Primary and Secondary School Minister Evelyn Ndlovu told the Senate yesterday that though schools were allowed to peg fees in United States dollars, payment could be in US dollars for those with foreign currency or in Zimbabwe dollars for those without.
She was responding to a question from Senator Tichinani Mavatera who wanted to know what the ministry was doing to schools that charged part of the fees in US dollar and part in the local currency but refused to accept local currency.
“I hear the Hon. Senator, illegality is a challenge in this country, I am sure and we are all aware that the issue of the black market; we have been trying as Government to address that issue but schools continue to break the law,” the minister said.
“What we have done is that we have engaged the Anti-Corruption Commission to track all those that are demanding foreign currency payments. We just pray that the Anti-Corruption Commission will do its part to assist us. Mr. President, I think you are aware that as government, we are in trouble in terms of the black market. It is similar to what is happening in schools and I call upon all our people to resist these people who break the law and report them to the Anti-Corruption Commission.”
Q & A:
HON. SEN. DR. MAVETERA: Thank you Mr. President. My question is directed to the Minister of Primary and Secondary Education. What is the Government position on payment of fees which is currently obtaining in our schools? With the opening of schools, most schools have divided school fees payment in local currency and foreign currency. A number of parents may try the local currency portion but fail to get the foreign currency portion because it is not easy to get foreign currency on the official market and they are not remunerated enough to go to the parallel market where it is almost two to three times the official rate. Schools are refusing to accept those students, so what is Government policy regarding that? I thank you.
THE TEMPORARY PRESIDENT OF SENATE: She wrote a message to say wherever she is, she will be on virtual so Hon. Senators can ask questions. Also Hon. M. Ndlovu had said he is on virtual, but now he is in the Senate at least this is good.

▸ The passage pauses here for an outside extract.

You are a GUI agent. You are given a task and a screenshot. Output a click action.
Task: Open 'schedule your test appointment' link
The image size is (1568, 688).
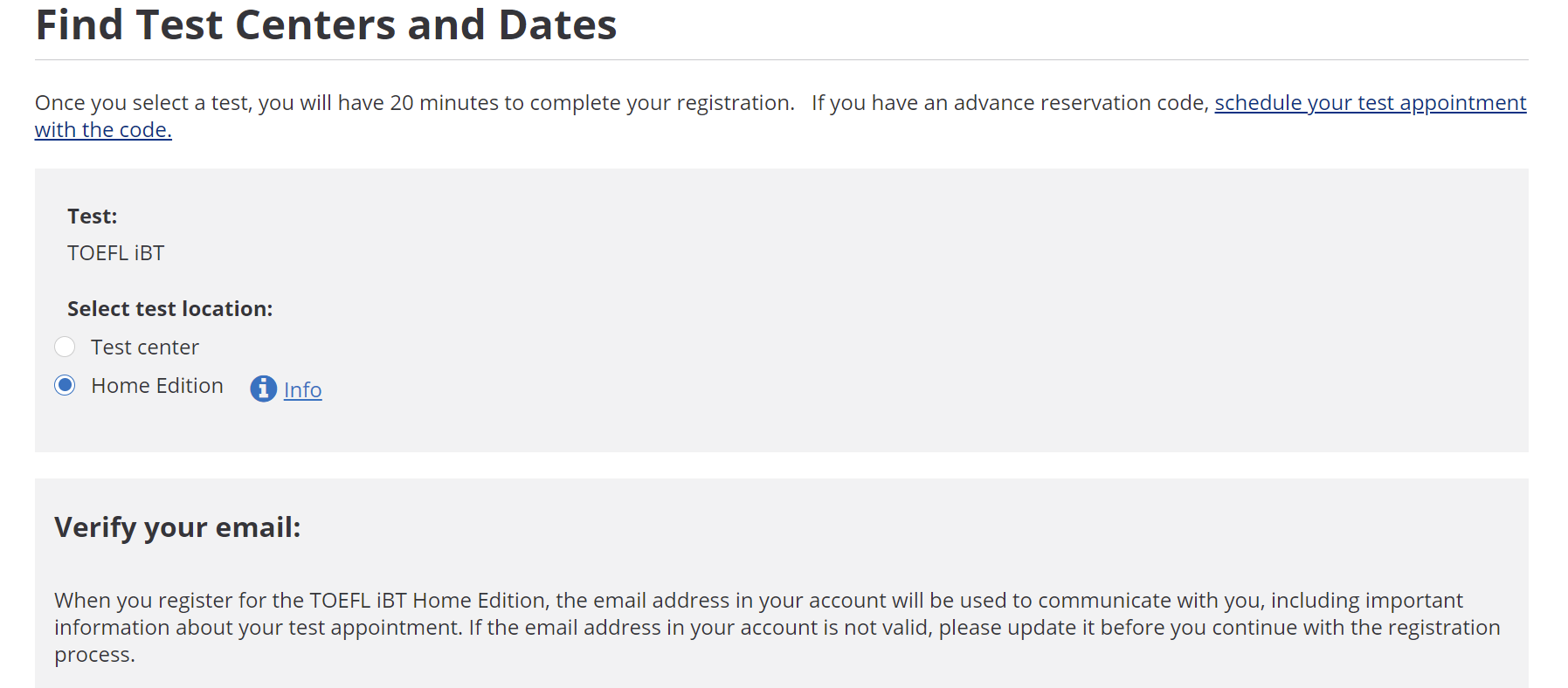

THE MINISTER OF PRIMARY AND SECONDARY EDUCATION (HON. E. NDLOVU): Thank you Mr. President. Although I am not feeling well, I can respond. The policy is very clear that the parents who have got the foreign currency can pay in foreign currency and those with local currency can pay in that currency. That is Government’s position. We see on social media; we are worried that some schools have decided to come up with their own policy which is not Government policy. We call upon all parents and school heads to make sure that they accept payments in either foreign currency or local currency. I thank you.